I had the rather surprising encounter with press censorship here in North Cyprus recently. We get two newspapers, The Cyprus Star, with headquarters in Turkey, and Cyprus Today which is published on this island.
When the protests erupted across Turkey recently, reading The Cyprus Star was like reading a press release from Turkish Prime Minister Erdogan’s office. It was surreal. The Cyprus Today edition covered events in Turkey in far more detail, and with an independent viewpoint.
It reminded me that press censorship exists in Turkey, however much Erdogan tries to present his nation as democratic, and Turkey has one of the highest rates of imprisonment of journalists in the world.

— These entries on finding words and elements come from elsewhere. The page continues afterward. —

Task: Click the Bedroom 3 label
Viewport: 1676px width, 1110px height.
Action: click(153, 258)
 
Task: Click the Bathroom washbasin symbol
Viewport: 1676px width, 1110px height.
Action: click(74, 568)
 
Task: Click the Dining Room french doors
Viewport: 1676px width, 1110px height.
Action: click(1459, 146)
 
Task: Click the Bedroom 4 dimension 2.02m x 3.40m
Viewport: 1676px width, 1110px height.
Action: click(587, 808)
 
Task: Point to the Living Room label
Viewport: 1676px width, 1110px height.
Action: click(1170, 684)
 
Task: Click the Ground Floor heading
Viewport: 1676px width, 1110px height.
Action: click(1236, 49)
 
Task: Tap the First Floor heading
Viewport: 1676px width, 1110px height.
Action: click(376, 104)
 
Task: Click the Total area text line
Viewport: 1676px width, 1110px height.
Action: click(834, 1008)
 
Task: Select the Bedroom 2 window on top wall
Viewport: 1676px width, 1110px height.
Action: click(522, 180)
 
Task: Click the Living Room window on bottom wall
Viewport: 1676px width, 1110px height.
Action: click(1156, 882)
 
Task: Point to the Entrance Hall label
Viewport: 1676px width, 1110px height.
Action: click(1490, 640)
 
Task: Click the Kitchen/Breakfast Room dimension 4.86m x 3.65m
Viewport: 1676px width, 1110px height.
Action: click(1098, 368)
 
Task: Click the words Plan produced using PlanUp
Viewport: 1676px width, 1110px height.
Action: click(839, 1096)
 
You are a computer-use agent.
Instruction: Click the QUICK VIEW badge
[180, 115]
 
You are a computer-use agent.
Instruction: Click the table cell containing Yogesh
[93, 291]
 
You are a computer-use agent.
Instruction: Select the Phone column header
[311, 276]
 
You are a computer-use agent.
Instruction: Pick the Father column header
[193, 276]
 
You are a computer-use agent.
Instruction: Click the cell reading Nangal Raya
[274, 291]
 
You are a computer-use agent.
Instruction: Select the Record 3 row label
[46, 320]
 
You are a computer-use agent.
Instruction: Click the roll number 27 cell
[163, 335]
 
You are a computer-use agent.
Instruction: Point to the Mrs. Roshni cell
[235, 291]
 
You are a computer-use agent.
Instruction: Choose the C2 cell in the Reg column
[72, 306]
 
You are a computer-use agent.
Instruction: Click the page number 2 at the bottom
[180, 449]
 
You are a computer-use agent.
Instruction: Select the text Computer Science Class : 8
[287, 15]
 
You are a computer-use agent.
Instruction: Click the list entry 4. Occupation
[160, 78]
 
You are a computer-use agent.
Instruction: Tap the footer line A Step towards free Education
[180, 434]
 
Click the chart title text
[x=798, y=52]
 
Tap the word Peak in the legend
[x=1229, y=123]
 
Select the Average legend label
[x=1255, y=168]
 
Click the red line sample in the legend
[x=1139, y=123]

One of the reports in Cyprus Today read:
“At least several thousand people lived together for more than two weeks in Gezi Park in central Istanbul, trying to protect the old trees from being cut down and protesting against the government project of changing the whole area into a huge shopping mall.
Between police strikes they setup a well-organised commune with its own 5,000-volume library, online radio station, well-supplied kitchen and a medical point where volunteer doctors treated patients for free.
Thousands of Istanbulians kept on visiting the park daily, many bringing with them food, blankets, medical supplies and many other items needed by protestors to survive in the park.
There were older women, called “aunties” by protesters, helping out in the kitchen which, at its peak, would prepare meals for tens of thousands of people; volunteer street cleaners who in the professional lives were academics; and lots of students sitting in front of their tents, studying for forthcoming exams.
There were Kurds, Kemalists, Alevis, Black Sea Turks, feminists, and gay and transgender people, all together in the park. They practised yoga, danced and sang, painted, created impromptu street theatre performances, gave lectures and took part in discussions…”
Another person who’d been at the Gezi park protest said:
“…..The solidarity was incredible. Never in my life have I seen such caring and supportive gestures among complete strangers. This gives [me] hope that another world is possible”.
I thought I’d reprint this here because media restrictions in Turkey are so strict, even though Erdogan is unable to control social media, much to his annoyance and anger, a sign of a real control freak.
If you are able, please circulate this information so that people in Turkey who want respect, the right of free speech, the right of assembly and separation of public from private life can get their voice heard as widely as possible.